The group also made a paradigm shift in its business models at the beginning of the year. It had been selling software on a perpetual licence, getting one off revenue with subsequent income for support and maintenance. It is now selling three-year, renewable licences, which he believes will succeed, in no small part due to the technological implications of changing systems that create a certain inertia.

People have professional profiles and social media profiles. They now need to think in terms of health profiles

“In 2018, we expect exponential curve in revenue because of the renewals,” he said.

The group is also trying to find clients which are normally too small to make the six-figure investment in its systems. In 2016, it will move its products to the cloud, offering a consumption model which will allow small centres to pay a fee per patient.

In 2017, the big challenge will be to launch mobile apps to create a bridge between patient and clinician, he enthused.

“Take an HIV patient who is on a regular course of treatment but whose next appointment is in several weeks’ time. With the app, now in testing, the patient would be able to log all the side effects or impact on a daily basis. Imagine if the clinician knew how the treatment was progressing...! Imagine if you could get notifications on your mobile to remind you to log in details into a personalised profile! Like a personal health blog...

“So when the clinician asks that million dollar question – how have you been feeling? – you can give an accurate reply.

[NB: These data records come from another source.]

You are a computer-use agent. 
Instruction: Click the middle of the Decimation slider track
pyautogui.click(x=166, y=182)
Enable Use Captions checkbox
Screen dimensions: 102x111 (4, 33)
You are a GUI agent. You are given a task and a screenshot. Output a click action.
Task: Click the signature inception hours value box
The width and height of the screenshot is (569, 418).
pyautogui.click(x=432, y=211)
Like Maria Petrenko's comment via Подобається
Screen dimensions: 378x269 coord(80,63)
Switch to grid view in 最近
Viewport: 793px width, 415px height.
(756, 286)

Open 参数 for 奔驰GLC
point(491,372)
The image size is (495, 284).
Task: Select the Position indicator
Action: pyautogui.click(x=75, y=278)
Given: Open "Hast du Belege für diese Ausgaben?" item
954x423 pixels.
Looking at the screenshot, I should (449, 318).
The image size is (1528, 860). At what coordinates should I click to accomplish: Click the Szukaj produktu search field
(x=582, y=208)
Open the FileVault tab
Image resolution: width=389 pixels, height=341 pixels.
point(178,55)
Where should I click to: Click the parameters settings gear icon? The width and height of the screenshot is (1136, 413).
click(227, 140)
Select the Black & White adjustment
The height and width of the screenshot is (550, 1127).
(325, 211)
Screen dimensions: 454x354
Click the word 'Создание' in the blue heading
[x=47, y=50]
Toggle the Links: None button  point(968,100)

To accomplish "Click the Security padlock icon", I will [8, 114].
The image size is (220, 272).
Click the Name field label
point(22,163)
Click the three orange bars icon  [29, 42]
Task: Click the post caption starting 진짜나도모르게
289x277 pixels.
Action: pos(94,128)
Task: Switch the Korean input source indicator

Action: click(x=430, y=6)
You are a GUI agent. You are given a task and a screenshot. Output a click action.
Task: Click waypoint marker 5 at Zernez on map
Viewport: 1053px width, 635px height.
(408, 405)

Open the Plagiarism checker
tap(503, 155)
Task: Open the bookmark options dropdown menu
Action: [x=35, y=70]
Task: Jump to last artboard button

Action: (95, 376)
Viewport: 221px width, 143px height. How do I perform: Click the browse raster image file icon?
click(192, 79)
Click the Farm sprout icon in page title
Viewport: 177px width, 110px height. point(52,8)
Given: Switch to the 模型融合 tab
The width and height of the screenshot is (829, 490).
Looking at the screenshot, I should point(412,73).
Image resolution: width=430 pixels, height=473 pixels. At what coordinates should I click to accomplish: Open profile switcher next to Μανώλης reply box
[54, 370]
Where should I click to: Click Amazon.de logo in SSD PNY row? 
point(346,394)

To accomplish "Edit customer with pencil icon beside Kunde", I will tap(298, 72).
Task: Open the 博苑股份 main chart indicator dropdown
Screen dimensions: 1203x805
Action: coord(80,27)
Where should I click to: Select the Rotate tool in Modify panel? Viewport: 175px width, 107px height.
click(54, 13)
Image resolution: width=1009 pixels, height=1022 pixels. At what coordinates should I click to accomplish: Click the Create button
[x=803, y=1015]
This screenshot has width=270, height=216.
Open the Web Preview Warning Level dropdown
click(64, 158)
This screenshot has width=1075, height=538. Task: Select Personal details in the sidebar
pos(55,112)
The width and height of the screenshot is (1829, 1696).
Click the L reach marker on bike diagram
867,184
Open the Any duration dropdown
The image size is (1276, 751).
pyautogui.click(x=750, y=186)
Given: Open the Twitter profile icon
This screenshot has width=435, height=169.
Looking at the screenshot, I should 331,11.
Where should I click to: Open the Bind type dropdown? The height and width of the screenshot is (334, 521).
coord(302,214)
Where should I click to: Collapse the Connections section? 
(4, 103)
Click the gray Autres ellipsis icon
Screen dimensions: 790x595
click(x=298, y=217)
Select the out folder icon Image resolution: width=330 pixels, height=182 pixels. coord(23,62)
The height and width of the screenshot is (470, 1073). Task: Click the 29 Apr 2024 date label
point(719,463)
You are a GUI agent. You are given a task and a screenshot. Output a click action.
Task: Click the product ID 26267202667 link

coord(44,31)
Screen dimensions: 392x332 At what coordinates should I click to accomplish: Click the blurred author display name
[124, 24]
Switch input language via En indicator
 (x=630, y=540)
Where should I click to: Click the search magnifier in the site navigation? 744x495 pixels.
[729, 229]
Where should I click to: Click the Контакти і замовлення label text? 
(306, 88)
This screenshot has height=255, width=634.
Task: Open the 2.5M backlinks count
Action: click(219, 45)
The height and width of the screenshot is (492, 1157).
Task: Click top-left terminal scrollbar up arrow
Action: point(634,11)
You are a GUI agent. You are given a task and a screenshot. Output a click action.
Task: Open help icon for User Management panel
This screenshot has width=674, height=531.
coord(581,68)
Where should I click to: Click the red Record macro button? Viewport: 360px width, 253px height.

It will make the next round of treatment much more accurate and efficient.”

With pressure on health providers to reduce costs, these apps not only save money but improve efficiency and quality of care, he stressed.

He believes smartphones and tablets have the potential to make a real difference, whether through reminders and feedback, or monitoring of vital signs.

“People have professional profiles and social media profiles. They now need to think in terms of health profiles... If you go to your doctor with symptoms, he or she can only judge by what the readings are at the time ­– which could be misleading. We are gradually encouraging people to build up their own health profile, taking note of their blood pressure and other parameters on a regular basis. Then it becomes much easier to notice abnormal results... and the system would notify the doctor and raise the alert if necessary.

“And when you see the doctor, he or she knows what is ‘normal’ for you over the past weeks or months...”

He is concerned that efficiency will become more and more of an issue in the 21st century

“In the 20th century, we focused on living longer. But we did not take into account that when we live longer, we must also be able to afford it,” he said.